This will display an animated GIF

Central Limit Theorem when $X_i$ is Chi-Squared

Above I said that the sample size needs to be large enough for the normal approximation to be accurate. What we see in the two animations is that how large the sample size needs to be depends on the distribution of the underlying $X_i$ (this is all that was different between the two animations).

A little aside. Some of you might have seen the situation where we know $X_i$ are normally distribued like in section 5.3, but we do not know the variance and must estimate it. In this case we know the correct distribution of $\bar{X}$, it has a t distribution with $n-1$ degrees of freedom. We however in this course will not discuss this, because it is not a real problem. See here.

5.6 Central Limit Theorem applied to Bernoulli random variables

The central limit theorem is a powerful result that lets us compute probabilities over the sample mean random variable $X_{bar}$ for many different distributions, even when we do not know the exact shape of the distribution. One very useful application, indeed the application for which it was first developed, is when the underlying data is Bermoulli($\pi$) distributed.

The central limit theorem says that if we center and standardize our sample averages by the correct mean and correct standard deviation of the mean, then for a large enough sample size $n$ then the distribution of the this centered and standardized sample mean will be approximately equal to the standard normal distribution when the data are a random sample. For the Bernoulli($\pi$) distribution, suppose We know the value for $p$. Then for $X_i$ we have that the mean is $p$ and the variance is $p (1-p) $. For the general case when we center and standardize, what we want to compute is $$\begin{equation} \frac{\bar{X}-\mu}{\sigma/\sqrt{n}} \end{equation} $$ In the special case of a Bernoulli distribution then what we want to compute is $$\begin{equation} \frac{\bar{X}-p}{\sqrt{p (1-p)/n}} \end{equation} $$ This statistic will be approximately normally distributed with mean zero and variance equal to one. Using this approximation, we can now compute probabilities (or more correctly, approximate probabilities) for sample sizes that get larger than our Binomial tables would allow us.

● **WORK REQUEST A**
In the central limit theorem text, what distribution does the sample mean have when the $X_i$ are normally distributed but the variance must be estimated?
● **WORK REQUEST B**
Extend the central limit theorem text past its final sentence.
The items that come after this have nothing to do with the central limit theorem text.

● **DATASET RECORDS**

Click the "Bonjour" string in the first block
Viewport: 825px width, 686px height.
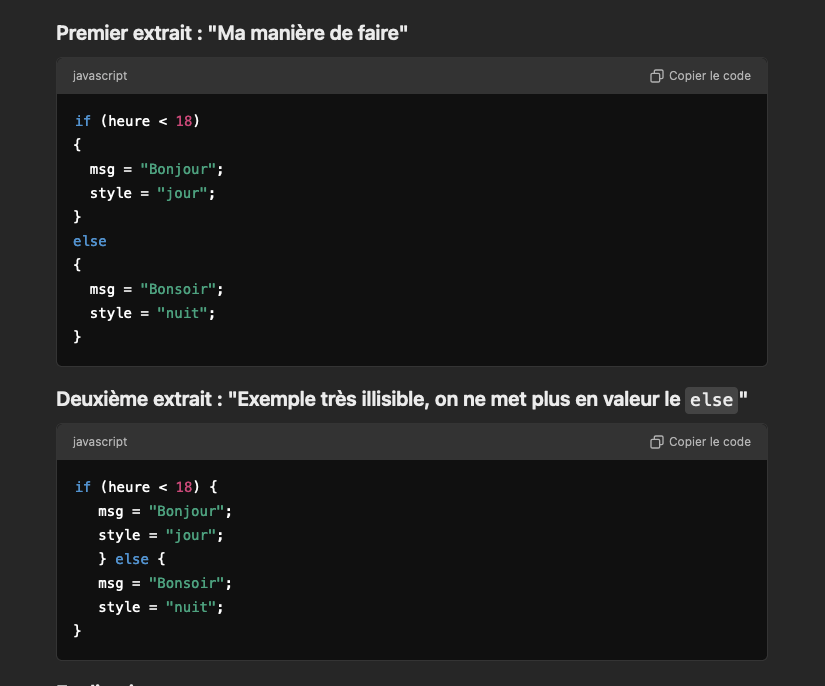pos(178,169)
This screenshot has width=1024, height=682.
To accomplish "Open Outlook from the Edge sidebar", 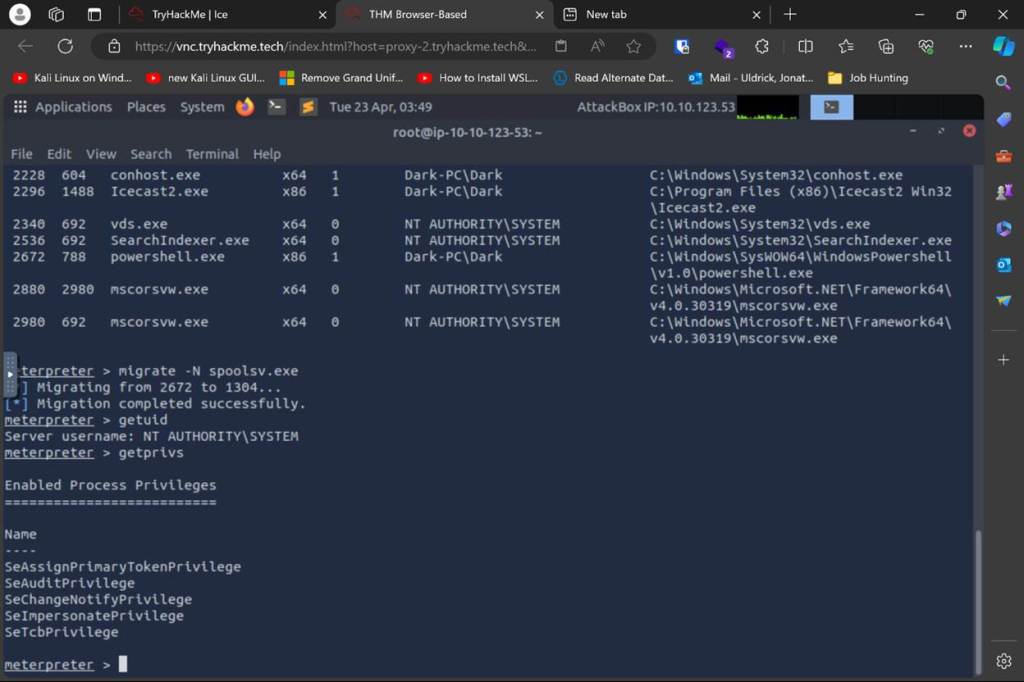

● **RESPONSE AREA A**
A t distribution with $n-1$ degrees of freedom.

● **RESPONSE AREA B**
Example: Consider a polling problem where you will call 1000 people and obtain their opinion on some issue. Our data would be zeros (negative opinion) and ones (positive opinion). Suppose further that we know that the probability that someone is in favor of the proposition is 0.48. This is $\mu$, so when we know both $\mu$ and the sample size we can center and standardize and use the normal distribution to approximate the distribution to compute probabilities.

I want to approximate the probability that when we do this that we obtain a positive opinion more often than a negative opinion. In math I want to compute $P[\bar{X}>0.5]$. We can use the central limit theorem to undertake this calculation. We have $$\begin{equation} \begin{split} P[\bar{X}>0.5] &= P[\frac{\bar{X}-0.48}{\sqrt{0.48 (1-0.48)/1000}}>\frac{0.5-0.48}{\sqrt{0.48 (1-0.48)/1000}}] \\ & \approx P[Z>1.266] \\ & = 0.1028. \end{split} \end{equation} $$ Thus we are able to calculate, very quickly, that the chance of seeing the positives be greater than the negative opinions with a 10 percent chance. This is only approximate since we used the central limit theorem in the second step, and we want to be sure always to keep that in mind. But none-the-less this will be an accurate picture of the probabilities we want to calculate.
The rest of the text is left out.